Up to now, though, Central America has been harder hit than the Caribbean. Hanna, the first Atlantic hurricane of the season, crossed into Mexico as a tropical storm after making landfall in southern Texas, dropping a year’s worth of rain in a span of just 48 hours that left seven dead and two others missing due to intense flooding and landslides.

Tropical Storm Amanda, which originated over the Pacific, affected more than half a million people in El Salvador and Guatemala as it carved a path of destruction across Central America en route to the Atlantic, where its remnants reformed as Tropical Storm Cristobal. Amanda is now regarded as the most devastating hydrometeorological disaster in El Salvador since Hurricane Mitch in 1998.

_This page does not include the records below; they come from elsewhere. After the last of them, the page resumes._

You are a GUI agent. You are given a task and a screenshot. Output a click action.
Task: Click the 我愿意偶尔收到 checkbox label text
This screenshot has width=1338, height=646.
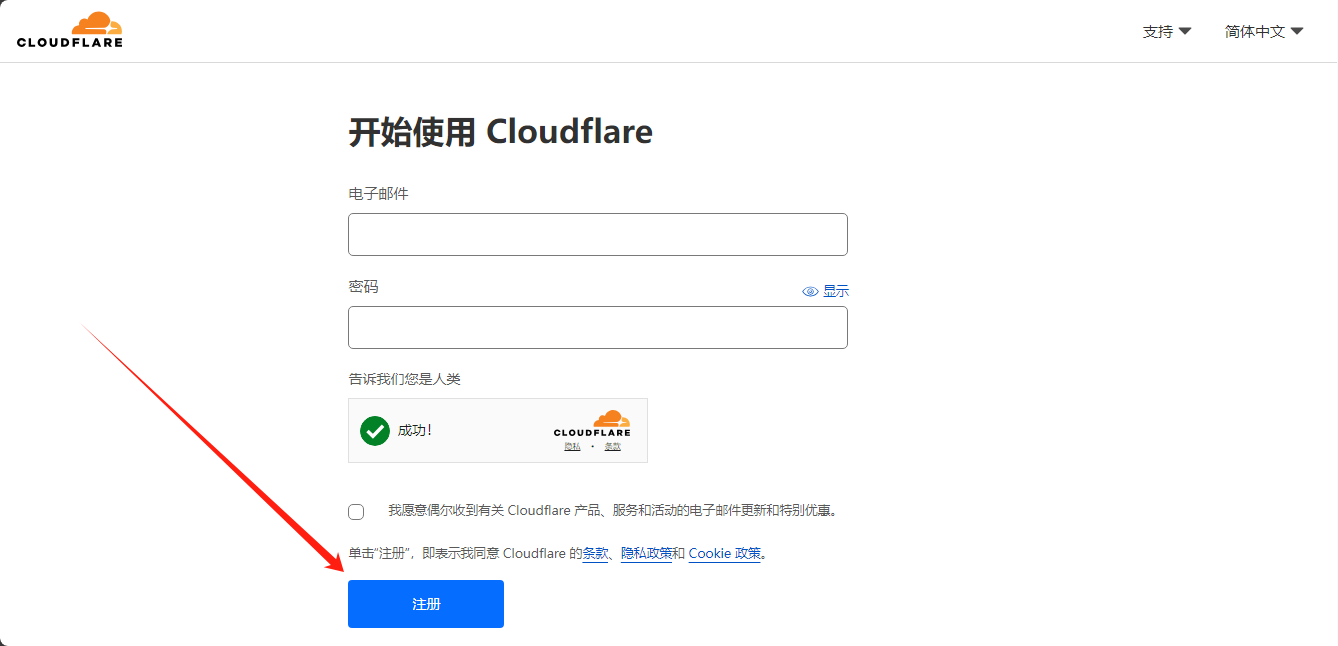612,511
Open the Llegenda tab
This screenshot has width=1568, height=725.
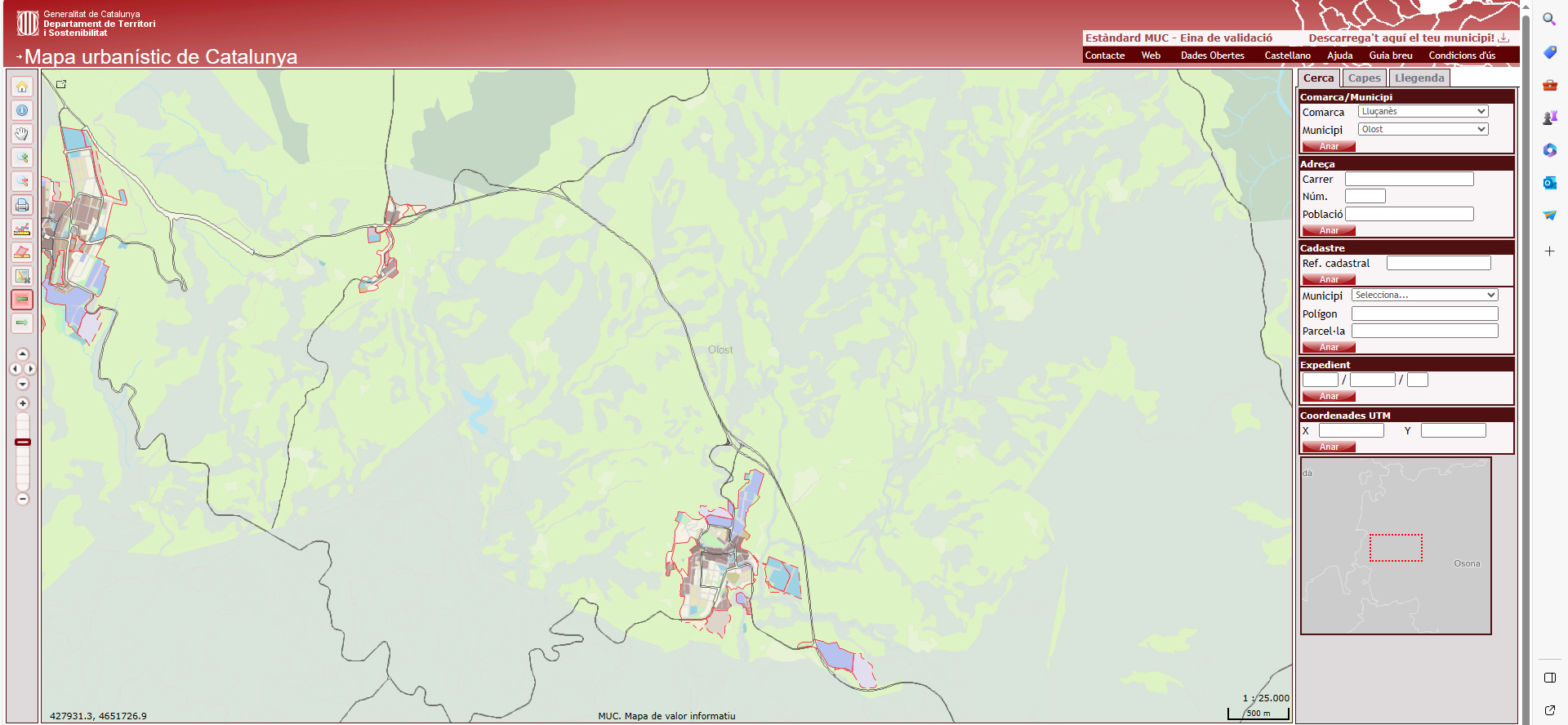point(1419,78)
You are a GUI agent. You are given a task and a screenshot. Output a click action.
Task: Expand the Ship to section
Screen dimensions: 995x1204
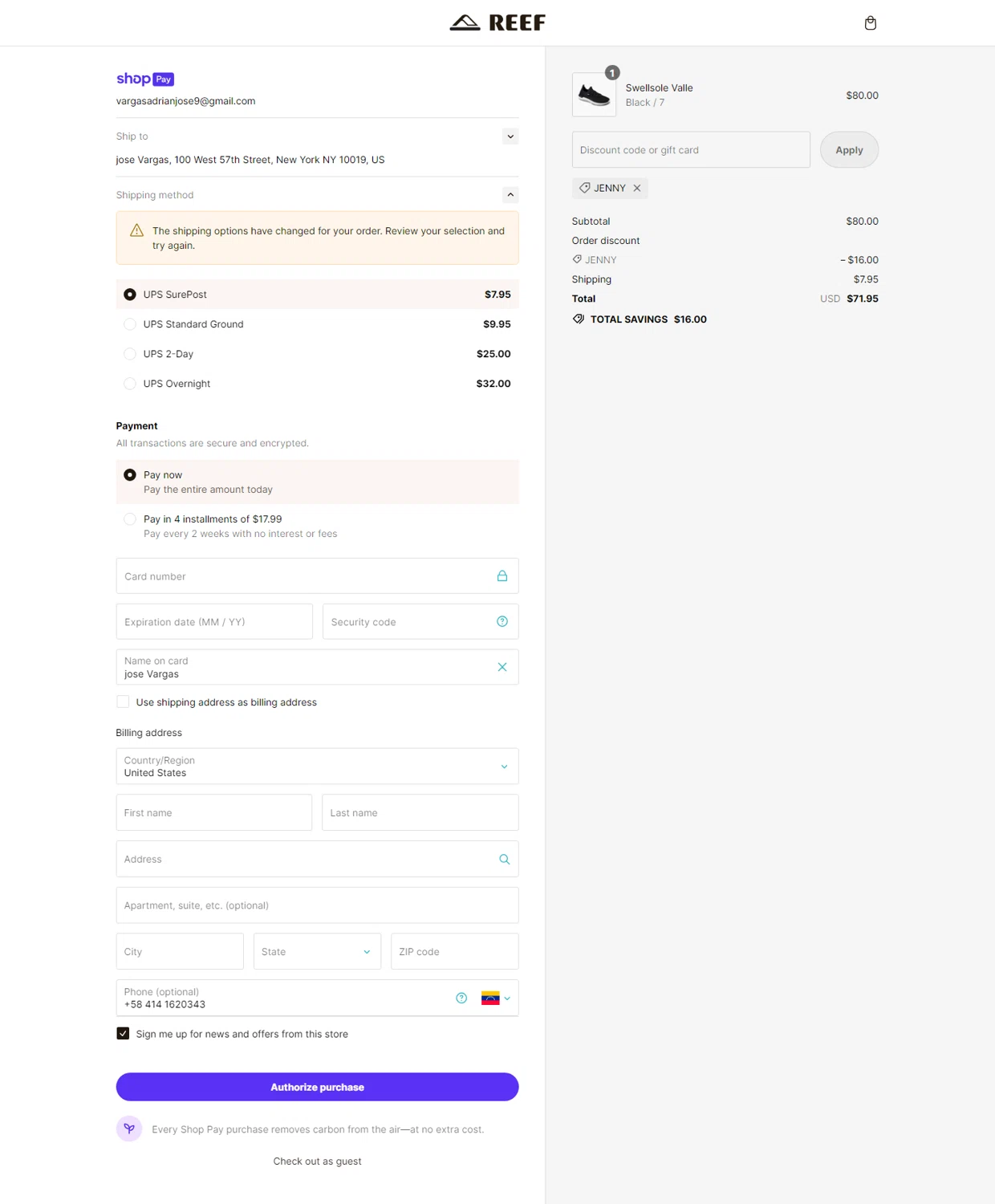coord(510,136)
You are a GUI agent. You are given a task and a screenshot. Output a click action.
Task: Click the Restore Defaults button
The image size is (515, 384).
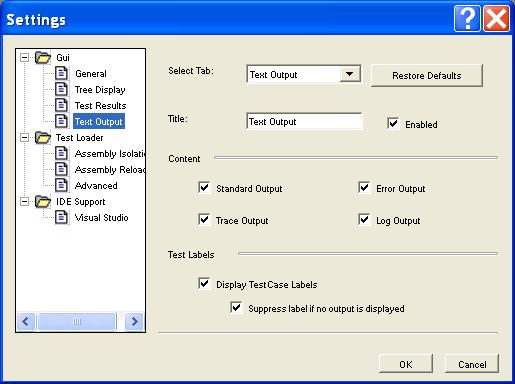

Floods caused by Tropical Storm Nana in Escuintla, Guatemala. Credit: CONRED

Peak season could still produce a major hurricane

If history serves as a good indicator, we are not out of the woods just yet. In 2005, the month of October produced six named storms and one of the most intense Atlantic hurricanes on record, Wilma. On 7 October 2020, Hurricane Delta, which ripped across the Yucatán Peninsula as an extremely dangerous Category 2 storm, served as an ominous reminder of the dangers still posed by this historically active season.

The likely presence of La Niña for the remainder of the season may potentially increase the activity and intensity of storms, which could propel 2020 into the record books as the most active Atlantic hurricane season ever.